Project name: gigas-WGBS-ploidy-desiccation
Funding source: unknown
Species: Crassostrea gigas
variable: ploidy, desiccation, high temperature
Background:
This is continuation of the WGBS analysis I’ve been running on Ronit’s data. The previous post can be found here. Last time I looked at the MultiQC report and quantified differences in %mCpG between diploid and triploid cgigas after desiccation at 27C for 24hrs.
List of the progress so far:
- Completed bismark on mox. The output was then transferred to gannet by running the rsync command as outlined in the previous post. The output is available here.
- The MultiQC report can be found here.
- Moved
Goal for today:
Use MethylKit to identify differentially methylated loci (DMLs) between diploid and triploid cgigas after desiccation stress. I’ll be following Yaamini’s walkthrough in this post to process *.deduplicated.sorted.bam files, running an modified version of this R markdown file that produces results using 1x, 3x, and 5x coverage.
Step 1: Get MethylKit installed
My R file can be found here. After some version compatibility issues, I was able to get “devtools” and “methylkit” installed and up-to-date by running R Studio as an administrator and running the following code chunk, opting to update all:
install.packages("devtools") #Install the devtools package
library(devtools) #Load devtools
if (!requireNamespace("BiocManager", quietly = TRUE))
install.packages("BiocManager")
BiocManager::install(version = "3.12")
BiocManager::install(c("GenomicFeatures", "AnnotationDbi","methylKit"))
library(methylKit) #Load methylkit
browseVignettes("methylKit") #methylKit manual
The important part seemed to be to install BiocManager version 3.12, as it is compatible with R version 4.0.4.

◇ ◇ ◇ ◇ ◇

* EXERCISES:
a – Print the portion of the WGBS notebook entry that opens with the words containing "List of the" and closes with "and 5x coverage.".
b – Rewrite the paragraph of the WGBS notebook entry beginning "Use MethylKit to identify" as a short bulleted list that keeps its main facts.

* MATERIAL PROVIDED:

◇ ◇ ◇ ◇ ◇

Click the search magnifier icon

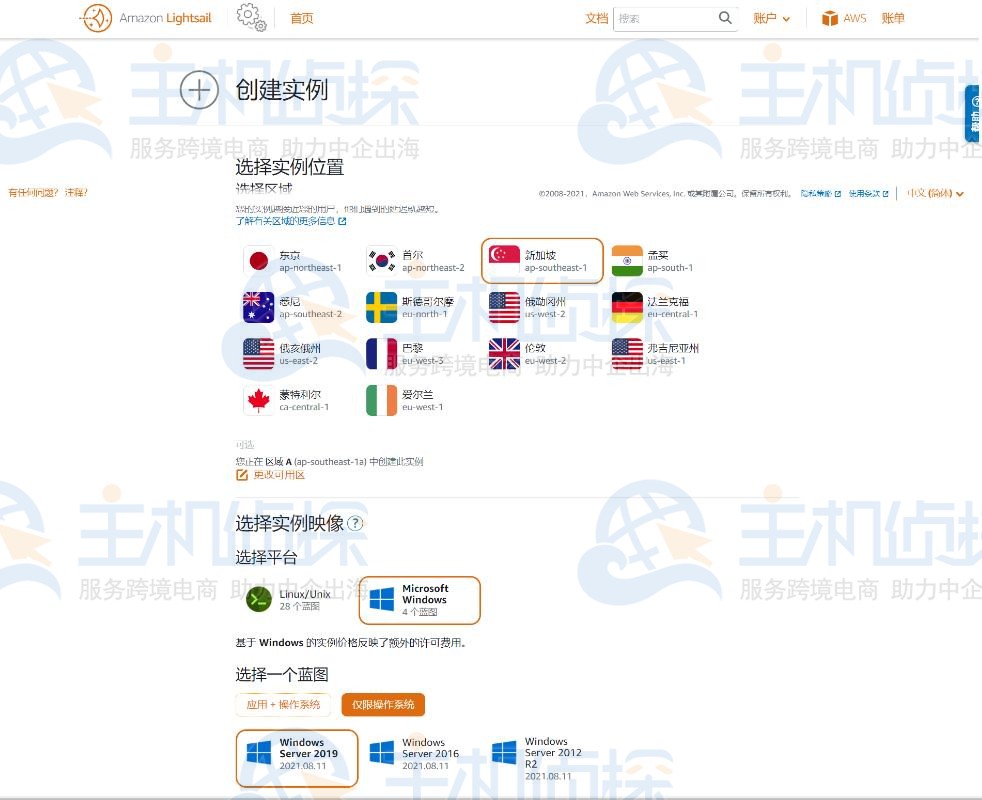(x=725, y=18)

◇ ◇ ◇ ◇ ◇

* PER-TASK ANSWERS:
a –
List of the progress so far:
- Completed bismark on mox. The output was then transferred to gannet by running the rsync command as outlined in the previous post. The output is available here.
- The MultiQC report can be found here.
- Moved
Goal for today:
Use MethylKit to identify differentially methylated loci (DMLs) between diploid and triploid cgigas after desiccation stress. I’ll be following Yaamini’s walkthrough in this post to process *.deduplicated.sorted.bam files, running an modified version of this R markdown file that produces results using 1x, 3x, and 5x coverage.

b –
- Tool: MethylKit
- Aim: identify differentially methylated loci (DMLs) between diploid and triploid cgigas after desiccation stress
- Method: follow Yaamini's walkthrough to process *.deduplicated.sorted.bam files
- Script: a modified version of an R Markdown file that produces results at 1x, 3x, and 5x coverage